On the sixth day of Christmas, my true love gave to me, six pugs.
“This needs to stop,” I said. “You’re not even following the song right.”
“You’d rather have six geese a laying?” she asked, with a raised brow.
“No, but that’s not the point,” I said, trying to be heard over the loud barking. “No more animals, period!”
She opened her six-dollar Amazon gift card and left the room, with the pugs following. Our house had been turned into an animal sanctuary straight from Dr. Doolittle. I dreaded what awaited me for the remaining days.
On the seventh day of Christmas, my true love wasn’t there.
All the animals were gone too. She had packed a bag and taken the animals with her. I called her cell phone, but it went straight to voicemail. I pleaded with her to return.
“We still have five days to celebrate this joyous holiday together. I was just overwhelmed. I had no idea you would take the song so literally.”
The doorbell suddenly rang. I answered the door and found a pack of drummer boys dressed like something out of a Charles Dickens story. Their bus sped off in a fury, leaving a trail of exhaust behind. I shook my head and stared at the faces of the confused lot. “It’s not a good time, I’m sorry.”
“But, sir,” the freckled-faced British boy in the front said, “This is our home now.”
Irritated, I stepped forward. “If I’m not mistaken, you’re a bit early. The drummers drumming come on the twelfth day. We can discuss this then.”
I closed the door, regrettably, and paced the hall, trying to collect my thoughts. The pressure of a perfect holiday was too much. Bird crap littered the floor amid scattered feathers. Our pear tree had been torn to shreds by the pugs. Everything was on the verge of disaster when my phone rang. It was her.
“I’m taking a drive,” she said. “I need to clear my head.”
“That’s fine. When will you be home?”
“I’m not sure. I’ve got all the animals here. They feel slighted by you.”
I held my tongue. “That’s ridiculous.

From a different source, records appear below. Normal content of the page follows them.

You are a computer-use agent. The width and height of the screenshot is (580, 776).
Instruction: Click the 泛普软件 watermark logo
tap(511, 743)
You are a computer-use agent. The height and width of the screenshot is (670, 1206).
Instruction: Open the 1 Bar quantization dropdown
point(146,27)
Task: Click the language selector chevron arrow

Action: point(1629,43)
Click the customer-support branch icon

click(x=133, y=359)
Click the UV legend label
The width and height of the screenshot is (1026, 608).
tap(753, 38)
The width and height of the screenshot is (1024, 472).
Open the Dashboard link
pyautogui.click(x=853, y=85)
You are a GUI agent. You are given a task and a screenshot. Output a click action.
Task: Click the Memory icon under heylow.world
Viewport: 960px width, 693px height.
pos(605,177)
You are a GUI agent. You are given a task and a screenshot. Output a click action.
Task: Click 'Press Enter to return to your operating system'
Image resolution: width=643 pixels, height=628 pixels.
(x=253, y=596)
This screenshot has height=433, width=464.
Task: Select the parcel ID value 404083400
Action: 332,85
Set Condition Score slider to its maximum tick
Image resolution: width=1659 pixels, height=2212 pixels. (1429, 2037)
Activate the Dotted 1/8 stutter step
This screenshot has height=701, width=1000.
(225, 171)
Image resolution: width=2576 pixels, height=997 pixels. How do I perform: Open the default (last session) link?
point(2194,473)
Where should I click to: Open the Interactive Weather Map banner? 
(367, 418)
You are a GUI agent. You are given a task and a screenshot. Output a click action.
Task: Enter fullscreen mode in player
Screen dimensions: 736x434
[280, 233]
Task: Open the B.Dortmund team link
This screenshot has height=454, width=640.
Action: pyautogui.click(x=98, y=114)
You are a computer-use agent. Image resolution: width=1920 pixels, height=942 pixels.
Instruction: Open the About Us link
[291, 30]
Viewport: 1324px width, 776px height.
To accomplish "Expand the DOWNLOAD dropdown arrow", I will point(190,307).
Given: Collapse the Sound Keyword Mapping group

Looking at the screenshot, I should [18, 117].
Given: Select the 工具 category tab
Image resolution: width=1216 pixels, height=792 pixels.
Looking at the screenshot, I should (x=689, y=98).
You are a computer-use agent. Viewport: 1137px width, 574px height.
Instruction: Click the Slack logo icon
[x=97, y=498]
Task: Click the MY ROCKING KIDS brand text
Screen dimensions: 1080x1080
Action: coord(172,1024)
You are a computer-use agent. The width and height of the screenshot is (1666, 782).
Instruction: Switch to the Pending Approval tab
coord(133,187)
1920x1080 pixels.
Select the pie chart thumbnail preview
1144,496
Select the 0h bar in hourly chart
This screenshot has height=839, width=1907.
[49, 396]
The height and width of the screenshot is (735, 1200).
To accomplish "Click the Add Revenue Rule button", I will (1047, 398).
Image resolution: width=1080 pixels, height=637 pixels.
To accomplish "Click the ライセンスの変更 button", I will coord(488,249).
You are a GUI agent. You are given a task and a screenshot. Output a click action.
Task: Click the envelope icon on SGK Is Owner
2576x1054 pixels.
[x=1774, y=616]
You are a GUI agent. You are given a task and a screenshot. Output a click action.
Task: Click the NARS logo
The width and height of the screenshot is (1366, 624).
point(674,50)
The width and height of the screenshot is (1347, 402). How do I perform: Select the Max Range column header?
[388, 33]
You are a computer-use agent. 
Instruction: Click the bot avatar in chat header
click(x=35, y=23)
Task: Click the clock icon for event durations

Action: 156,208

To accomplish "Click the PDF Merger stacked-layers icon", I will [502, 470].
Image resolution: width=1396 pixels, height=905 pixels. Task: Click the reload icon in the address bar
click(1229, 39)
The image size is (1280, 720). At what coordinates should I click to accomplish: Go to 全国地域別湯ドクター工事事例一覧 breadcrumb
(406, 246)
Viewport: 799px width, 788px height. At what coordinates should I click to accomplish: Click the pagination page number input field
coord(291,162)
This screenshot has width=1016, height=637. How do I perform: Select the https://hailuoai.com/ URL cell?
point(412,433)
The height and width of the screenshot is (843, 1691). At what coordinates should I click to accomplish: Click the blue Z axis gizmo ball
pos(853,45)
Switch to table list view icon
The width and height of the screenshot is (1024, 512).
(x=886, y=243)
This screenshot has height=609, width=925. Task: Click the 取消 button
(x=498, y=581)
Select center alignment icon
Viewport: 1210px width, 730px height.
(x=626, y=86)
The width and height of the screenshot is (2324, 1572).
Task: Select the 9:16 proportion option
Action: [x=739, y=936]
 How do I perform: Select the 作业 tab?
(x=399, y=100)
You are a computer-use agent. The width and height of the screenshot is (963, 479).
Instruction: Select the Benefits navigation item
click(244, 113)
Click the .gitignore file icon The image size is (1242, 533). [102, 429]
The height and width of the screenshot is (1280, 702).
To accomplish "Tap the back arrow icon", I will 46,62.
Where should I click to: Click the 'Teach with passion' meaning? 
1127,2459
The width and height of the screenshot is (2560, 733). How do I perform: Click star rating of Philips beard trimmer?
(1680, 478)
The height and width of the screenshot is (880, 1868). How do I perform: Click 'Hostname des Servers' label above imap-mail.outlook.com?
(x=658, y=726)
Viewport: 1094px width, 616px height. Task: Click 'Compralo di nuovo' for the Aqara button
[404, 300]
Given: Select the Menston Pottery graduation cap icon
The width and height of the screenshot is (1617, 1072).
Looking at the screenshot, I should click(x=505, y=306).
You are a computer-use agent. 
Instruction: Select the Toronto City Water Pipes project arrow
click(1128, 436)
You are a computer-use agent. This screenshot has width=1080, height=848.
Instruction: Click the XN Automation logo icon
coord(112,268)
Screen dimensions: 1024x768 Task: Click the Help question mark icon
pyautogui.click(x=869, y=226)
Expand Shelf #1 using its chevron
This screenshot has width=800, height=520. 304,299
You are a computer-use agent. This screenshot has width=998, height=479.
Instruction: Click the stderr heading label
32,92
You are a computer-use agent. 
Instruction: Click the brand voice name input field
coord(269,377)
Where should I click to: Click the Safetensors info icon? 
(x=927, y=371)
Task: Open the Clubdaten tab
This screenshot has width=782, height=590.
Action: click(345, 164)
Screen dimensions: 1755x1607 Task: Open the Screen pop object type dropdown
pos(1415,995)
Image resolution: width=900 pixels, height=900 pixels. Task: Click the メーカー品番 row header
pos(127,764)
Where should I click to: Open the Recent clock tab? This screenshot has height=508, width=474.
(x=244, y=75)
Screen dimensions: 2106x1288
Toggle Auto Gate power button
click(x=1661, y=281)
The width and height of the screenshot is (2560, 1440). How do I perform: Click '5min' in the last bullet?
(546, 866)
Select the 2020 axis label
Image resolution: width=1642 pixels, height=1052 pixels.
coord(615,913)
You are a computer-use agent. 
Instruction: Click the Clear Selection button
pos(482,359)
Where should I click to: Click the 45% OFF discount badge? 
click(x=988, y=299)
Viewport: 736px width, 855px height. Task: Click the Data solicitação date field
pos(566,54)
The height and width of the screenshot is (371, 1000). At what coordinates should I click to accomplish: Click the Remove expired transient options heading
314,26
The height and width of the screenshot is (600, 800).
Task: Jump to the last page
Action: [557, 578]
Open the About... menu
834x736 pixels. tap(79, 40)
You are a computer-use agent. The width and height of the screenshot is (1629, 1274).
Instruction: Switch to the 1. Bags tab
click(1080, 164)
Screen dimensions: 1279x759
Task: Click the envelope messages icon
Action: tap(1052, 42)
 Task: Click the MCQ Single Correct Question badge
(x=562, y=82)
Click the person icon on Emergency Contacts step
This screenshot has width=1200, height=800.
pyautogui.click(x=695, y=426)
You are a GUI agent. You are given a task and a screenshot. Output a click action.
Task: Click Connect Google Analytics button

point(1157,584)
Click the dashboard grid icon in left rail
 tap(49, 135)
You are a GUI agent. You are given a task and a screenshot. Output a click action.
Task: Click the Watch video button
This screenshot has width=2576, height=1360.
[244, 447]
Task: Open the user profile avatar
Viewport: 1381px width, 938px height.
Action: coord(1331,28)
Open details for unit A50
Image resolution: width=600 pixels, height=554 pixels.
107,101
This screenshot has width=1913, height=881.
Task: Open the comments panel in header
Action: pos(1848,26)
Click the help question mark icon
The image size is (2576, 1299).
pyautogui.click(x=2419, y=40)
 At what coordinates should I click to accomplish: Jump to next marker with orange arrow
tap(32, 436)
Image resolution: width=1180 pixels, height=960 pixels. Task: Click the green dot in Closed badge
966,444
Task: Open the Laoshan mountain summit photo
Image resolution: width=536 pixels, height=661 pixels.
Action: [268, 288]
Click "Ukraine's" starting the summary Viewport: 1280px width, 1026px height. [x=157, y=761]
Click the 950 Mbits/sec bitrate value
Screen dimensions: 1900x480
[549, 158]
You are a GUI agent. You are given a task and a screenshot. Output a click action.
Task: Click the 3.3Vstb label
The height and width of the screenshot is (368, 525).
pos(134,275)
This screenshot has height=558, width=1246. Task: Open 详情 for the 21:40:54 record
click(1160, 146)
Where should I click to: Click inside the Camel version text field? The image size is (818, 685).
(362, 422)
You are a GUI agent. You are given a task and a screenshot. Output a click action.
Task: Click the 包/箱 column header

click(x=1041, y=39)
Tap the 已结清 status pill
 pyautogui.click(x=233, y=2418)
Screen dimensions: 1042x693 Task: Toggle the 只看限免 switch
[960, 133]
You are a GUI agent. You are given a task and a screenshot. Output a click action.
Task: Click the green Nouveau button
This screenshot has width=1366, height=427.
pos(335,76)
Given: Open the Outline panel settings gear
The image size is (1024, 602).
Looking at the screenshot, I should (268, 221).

I’m quite taken with them.”
“You mean that?”
“Is that drumming I hear outside?”
I moved to the window and saw the drummer boys in our driveway, belting out some tunes. “It’s just the TV,” I assured her. She said that she’d be home later and hung up.
On the eighth day of Christmas, my true love gave to me, eight miniature liquor bottles.
It was a gift I could cherish, and the only way I could deal with the birds, pugs, and incessant drumming. We had a full house, and I needed to be on my best behavior. Family was visiting in a few days, which would add to the chaos. I watched another showing of Scrooged just to take my mind off things.
“You’re in luck,” she said, entering the living room. “There’s been a mix-up, and the strippers won’t be here as planned.”
I concealed my disappointment. Of all the things to fall through, our nine ladies dancing would have to be it. I rose from the couch and went to my turntable in the corner. Glass of eggnog rum in hand, I played my favorite Christmas record, John Denver & The Muppets: A Christmas Together. My true love approached, and we embraced as the Muppets filled the room with holiday cheer.
“Twelve days really are too much,” I told her. “How about a normal Christmas next year?”
She agreed and we danced in the artificial moonlight of this cool galaxy projector thing I bought as an early present for myself. Then came another knock at the door.